New technology for urban greening and greening-effect simulation. To aid in reducing the effects of urban heat-island phenomenon, TMC has been working on urban greening products, both rooftop and indoor. Two newly developed urban greening products—Smart Green Parking, for the greening of parking areas, and a new wire-based Smart Green Wall—will be sold through Toyota Roof Garden Corporation, starting today. TMC hopes to meet a wider range of urban greening needs through this expansion of its greening product line.
|Overview of Newly Launched TMC Greening Technologies|
|Product name||Smart Green Parking||Smart Green Wall|
|Components||Main panels (bricks and path-reinforcement material), greening plants (TMC-developed TM9 grass, Ophiopogon japonicus Ker-Gawler (dwarf Japanese snake’s beard), thyme, moss phlox, etc.)||Wire rolls, tension-adjusters, wire-end adjusters, and climbing plants|
(According to TMC)
|Achieves temperature of 35 °C on sunny summer days, approximately 15 °C cooler than asphalt surfaces (50 °C)|
|Standard specifications||Total length: 5,000 mm
Total width: 2,500 mm
|Suggested retail price
(varies by location and installation conditions)
|Starting from ¥222,000
(Price per parking space in a four-space parking lot; excluding grading and foundation preparation work)

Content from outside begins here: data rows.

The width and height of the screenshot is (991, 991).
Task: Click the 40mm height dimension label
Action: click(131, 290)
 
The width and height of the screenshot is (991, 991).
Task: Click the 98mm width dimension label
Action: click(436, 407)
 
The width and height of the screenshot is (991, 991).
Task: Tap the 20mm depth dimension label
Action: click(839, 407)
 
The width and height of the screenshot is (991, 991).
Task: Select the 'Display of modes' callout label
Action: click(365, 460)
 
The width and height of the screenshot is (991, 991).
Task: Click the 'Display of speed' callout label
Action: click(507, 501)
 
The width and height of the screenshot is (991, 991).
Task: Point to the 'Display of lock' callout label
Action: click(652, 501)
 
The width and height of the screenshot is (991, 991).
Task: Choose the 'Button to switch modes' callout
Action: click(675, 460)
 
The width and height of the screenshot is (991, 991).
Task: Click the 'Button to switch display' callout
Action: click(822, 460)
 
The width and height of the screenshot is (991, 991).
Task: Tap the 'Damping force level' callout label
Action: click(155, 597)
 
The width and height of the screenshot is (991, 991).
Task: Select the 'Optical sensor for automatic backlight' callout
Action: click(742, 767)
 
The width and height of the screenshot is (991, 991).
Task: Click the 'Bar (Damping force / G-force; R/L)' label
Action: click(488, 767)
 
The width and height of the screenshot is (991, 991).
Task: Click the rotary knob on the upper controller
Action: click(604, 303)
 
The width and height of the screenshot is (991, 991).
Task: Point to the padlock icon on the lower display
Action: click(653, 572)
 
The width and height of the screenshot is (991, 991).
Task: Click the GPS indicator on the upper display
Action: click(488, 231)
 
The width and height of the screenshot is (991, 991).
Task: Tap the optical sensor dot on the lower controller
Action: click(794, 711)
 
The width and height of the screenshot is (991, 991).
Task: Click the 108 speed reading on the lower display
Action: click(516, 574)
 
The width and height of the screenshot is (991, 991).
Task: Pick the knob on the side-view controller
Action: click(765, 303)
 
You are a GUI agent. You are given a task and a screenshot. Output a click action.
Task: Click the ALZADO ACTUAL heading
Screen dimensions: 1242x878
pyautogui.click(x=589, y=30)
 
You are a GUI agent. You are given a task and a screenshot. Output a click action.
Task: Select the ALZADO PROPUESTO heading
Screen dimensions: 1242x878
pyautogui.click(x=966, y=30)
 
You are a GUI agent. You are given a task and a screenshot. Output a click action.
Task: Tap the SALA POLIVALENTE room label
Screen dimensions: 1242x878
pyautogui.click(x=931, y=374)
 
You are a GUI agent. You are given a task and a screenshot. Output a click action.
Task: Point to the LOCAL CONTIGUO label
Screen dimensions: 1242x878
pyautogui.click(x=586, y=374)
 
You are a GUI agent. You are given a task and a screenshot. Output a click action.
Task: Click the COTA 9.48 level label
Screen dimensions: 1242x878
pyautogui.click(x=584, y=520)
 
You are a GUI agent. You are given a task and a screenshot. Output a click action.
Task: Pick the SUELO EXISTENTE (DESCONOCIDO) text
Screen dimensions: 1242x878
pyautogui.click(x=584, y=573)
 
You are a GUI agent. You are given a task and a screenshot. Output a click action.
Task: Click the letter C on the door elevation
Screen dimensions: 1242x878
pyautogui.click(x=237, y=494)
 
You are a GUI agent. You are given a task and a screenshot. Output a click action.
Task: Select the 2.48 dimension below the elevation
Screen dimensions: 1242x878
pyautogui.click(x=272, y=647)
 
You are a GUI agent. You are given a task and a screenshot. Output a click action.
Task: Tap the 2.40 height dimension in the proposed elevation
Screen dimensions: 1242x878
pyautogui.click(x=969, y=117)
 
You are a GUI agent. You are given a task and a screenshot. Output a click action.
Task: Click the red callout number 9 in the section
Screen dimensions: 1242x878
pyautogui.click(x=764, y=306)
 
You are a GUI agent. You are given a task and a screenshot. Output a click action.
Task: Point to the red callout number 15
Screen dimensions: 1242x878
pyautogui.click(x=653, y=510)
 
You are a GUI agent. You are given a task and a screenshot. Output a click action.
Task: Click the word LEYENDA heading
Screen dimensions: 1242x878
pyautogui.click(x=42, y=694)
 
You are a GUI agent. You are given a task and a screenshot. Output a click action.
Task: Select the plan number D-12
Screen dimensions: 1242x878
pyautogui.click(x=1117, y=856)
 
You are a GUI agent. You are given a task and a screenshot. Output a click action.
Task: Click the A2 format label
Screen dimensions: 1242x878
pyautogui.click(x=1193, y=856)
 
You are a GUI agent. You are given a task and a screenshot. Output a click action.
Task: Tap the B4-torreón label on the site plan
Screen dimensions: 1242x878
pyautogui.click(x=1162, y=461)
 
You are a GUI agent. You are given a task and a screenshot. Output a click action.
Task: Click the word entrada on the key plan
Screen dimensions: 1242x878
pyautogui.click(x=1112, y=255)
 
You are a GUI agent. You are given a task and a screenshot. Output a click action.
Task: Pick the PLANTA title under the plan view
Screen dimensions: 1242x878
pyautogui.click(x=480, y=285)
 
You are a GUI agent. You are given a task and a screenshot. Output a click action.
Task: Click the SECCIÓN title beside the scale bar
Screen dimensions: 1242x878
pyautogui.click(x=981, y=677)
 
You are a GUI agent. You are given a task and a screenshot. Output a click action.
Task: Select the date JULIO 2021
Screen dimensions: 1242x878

|Starting at ¥18,000 (US$234) yen/m2|
|Sales target||1,000 units/year (2014)||10,000 m2/year (2014)|
TMC’s Toyota Biotechnology and Afforestation Laboratory is also developing “cool-spot creation technology” for simulating the effects of greening and predicting the cooling effects of shade and transpiration created by trees. TMC, in conjunction with Tokyo Institute of Technology, developed a method of accurately measuring the amount of transpiration from trees and is building a model for predicting the surface temperature of trees. Through use of this model together with thermal environmental simulators, TMC aims to achieve a visual simulation of greening effects that can determine the types, numbers, and positioning of trees needed to achieve the desired cooling effect. This cool spot formation technology is aimed for commercialization by the end of 2012.
Going forward, TMC plans to link its urban greening technologies and products with smart grids that will become key in building the cities of the future. By doing so, TMC hopes to enhance the functionalities of its greening systems and promote them widely to help build low-carbon houses and cities.